Several months ago, Ripple posted an interview with Scott Chamberlain, an entrepreneurial fellow at the Australian National University College of Law. With funding through Ripple’s University Blockchain Research Initiative (UBRI), ANU launched two new courses exploring legal issues with the application of blockchain technology like smart contracts and the integration of artificial intelligence into a blockchain-based extensible legal framework.
UBRI is a wing of Ripple’s charitable works that offers funding and technical expertise to universities around the world as they develop courses and research programs focused around blockchain-based technical innovations.
The ANU website lists the two courses offered by Chamberlain as Blockchain & Legal Innovations 1 & 2.

Also on the website, was an article announcing the partnership to ANU students and alumni. Quoted there, was an interesting glimpse into the potential for an integrated blockchain legal and governance framework:
I’m looking at what I call the ‘Lex Automagica Tech Stack’ – blockchain, plus digital assets, plus smart contracts, plus A.I. (Artificial Intelligence), plus A.R. and V.R. (Augmented Reality and Virtual Reality – that can power our societies like clockwork.”
Cointelegraph indicates that Chamberlain approached UBRI back in 2018 to explore the possibility of implementing the Lex Automagica using Codius:
“Lauren Weymouth of UBRI states that the program “first connected with Scott in May 2018, when he reached out to Ripple’s business development department to start discussions about a leading Australian university that was developing legal apps for the XRP Ledger using Codius. His timing perfectly coincided with Ripple launching UBRI, and we officially welcomed Australian National University (ANU) into the program shortly after.”

════════════════════

▶ [DIRECTIVE]:
Please answer these questions using the text above about ANU's blockchain law courses:
(a) What names does the ANU website list for the two courses Chamberlain offers?
(b) In what month and year did Chamberlain first connect with UBRI?
(c) Which Ripple department did he contact?

▶ [SOURCE EXCERPT]:
════════════════════

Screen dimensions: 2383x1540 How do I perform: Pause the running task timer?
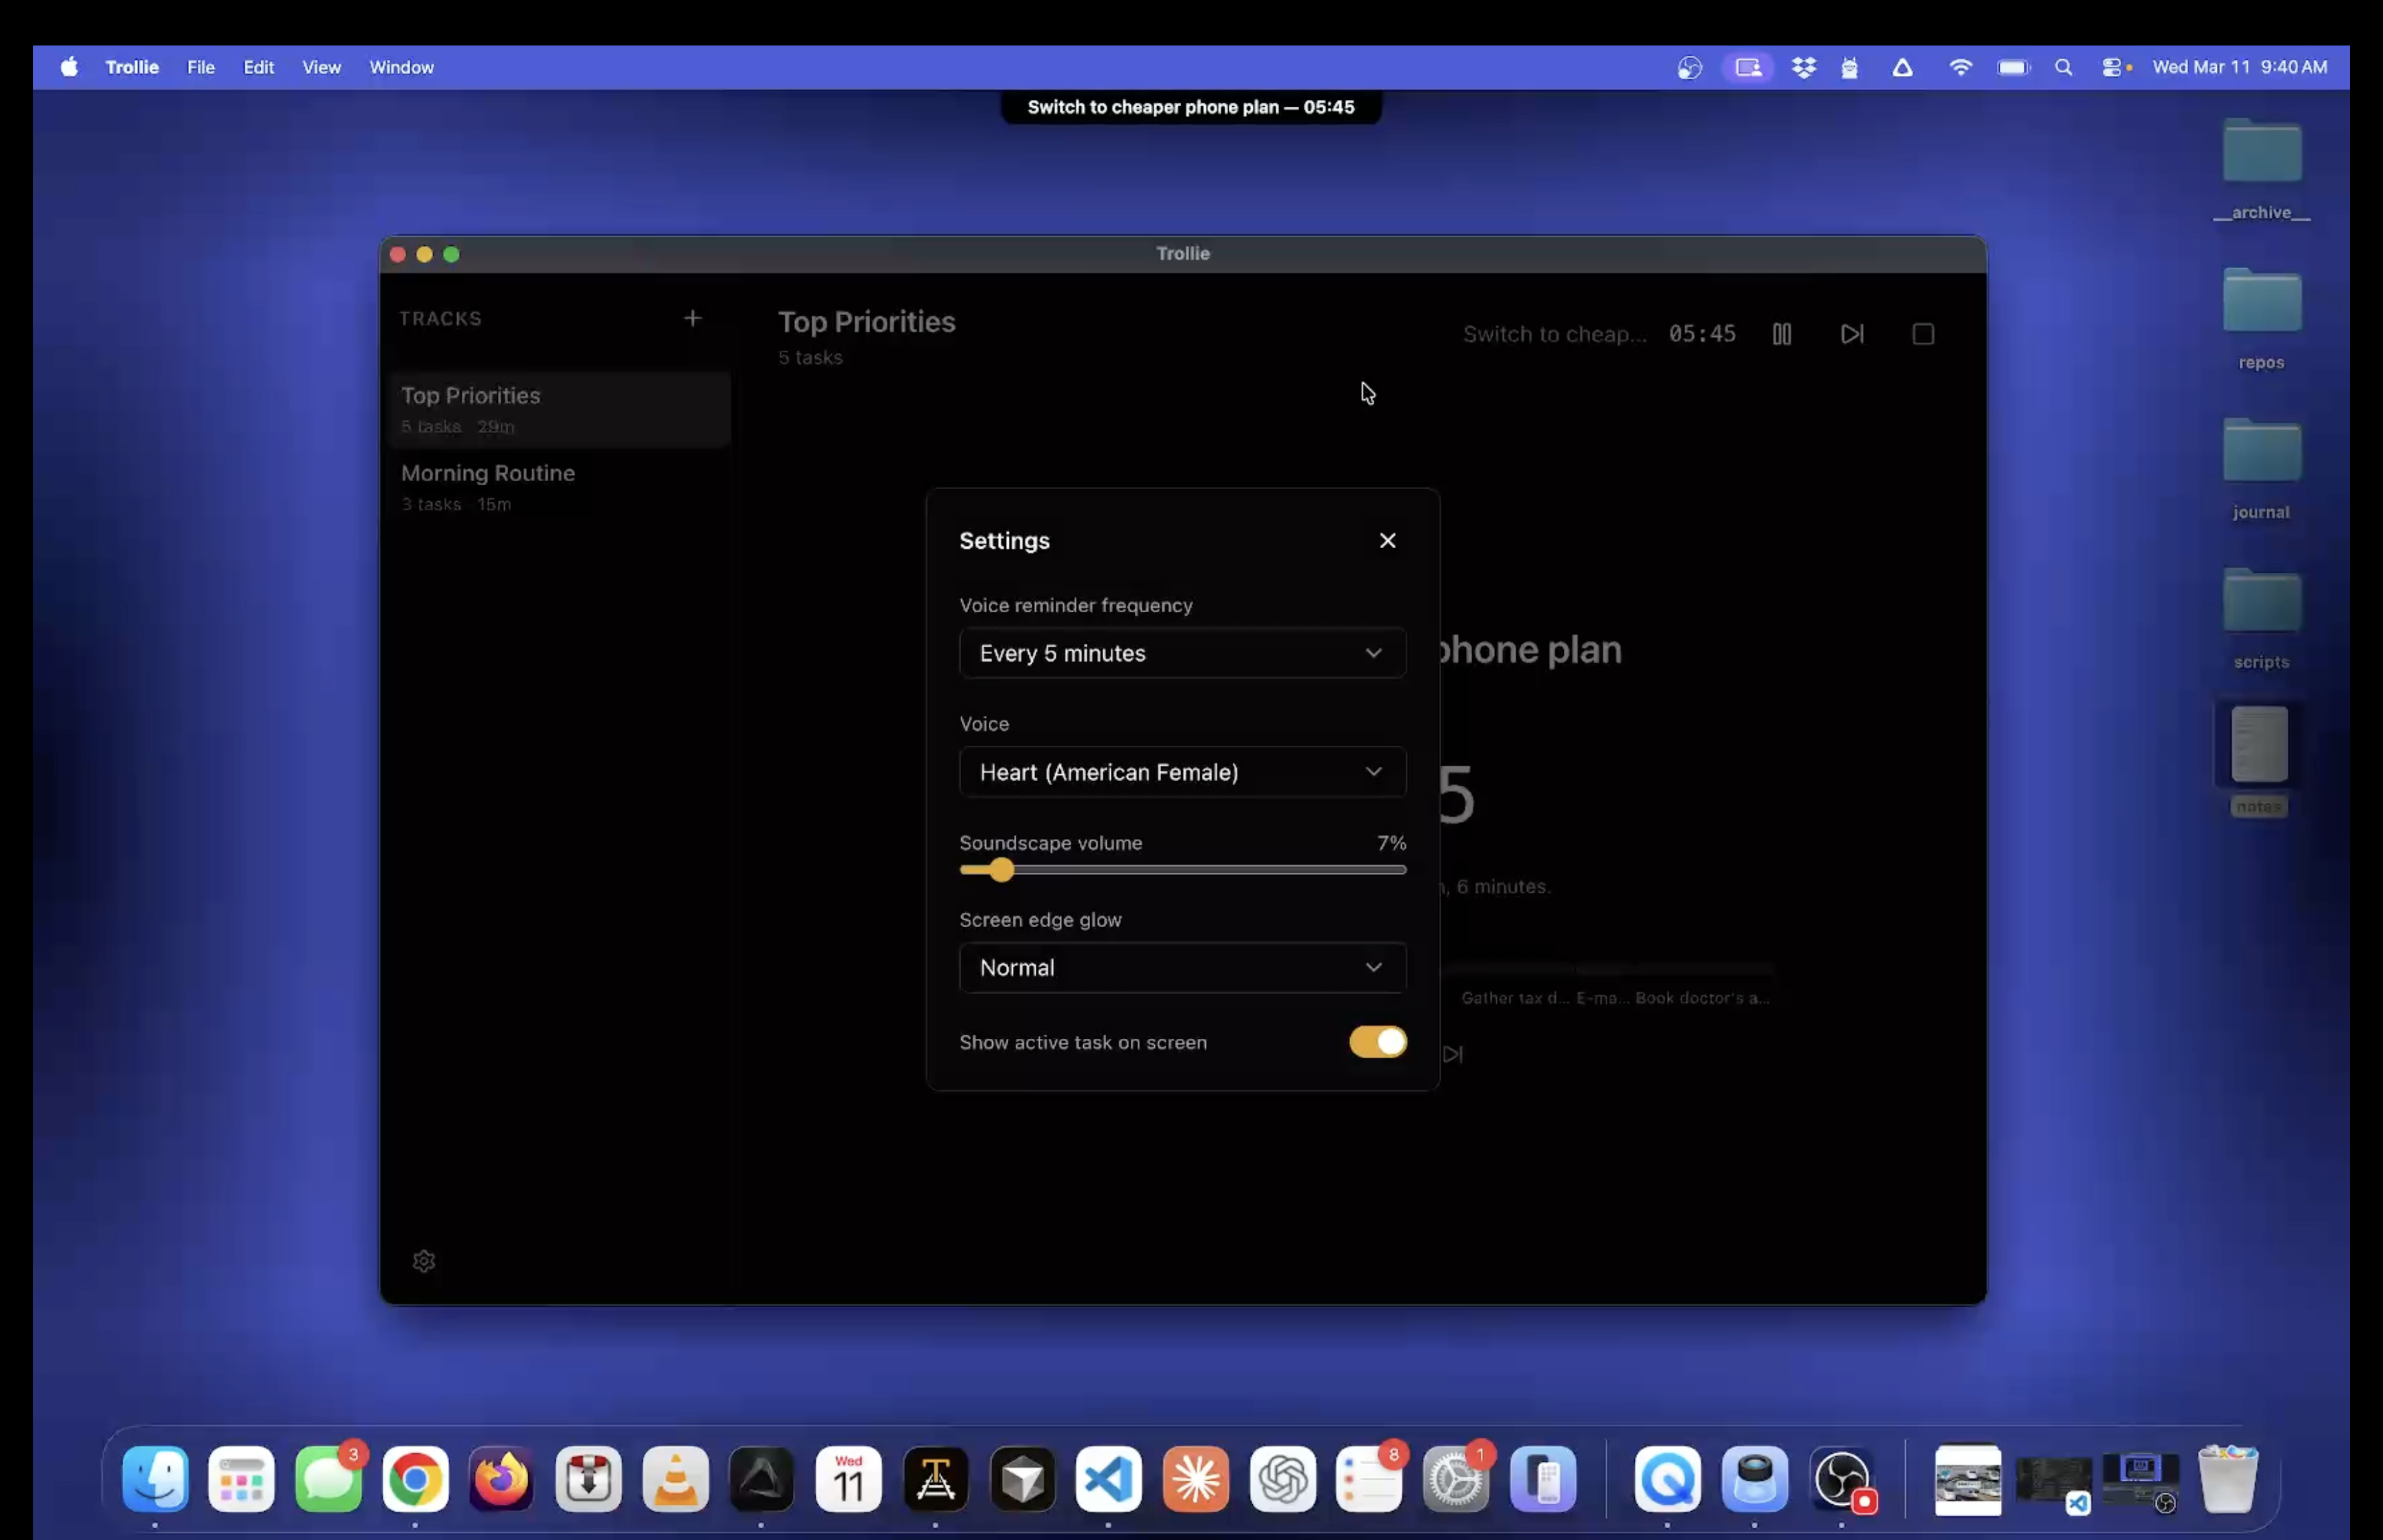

════════════════════

▶ [SOLVED EXERCISE]:
(a) Blockchain & Legal Innovations 1 & 2
(b) May 2018
(c) Ripple's business development department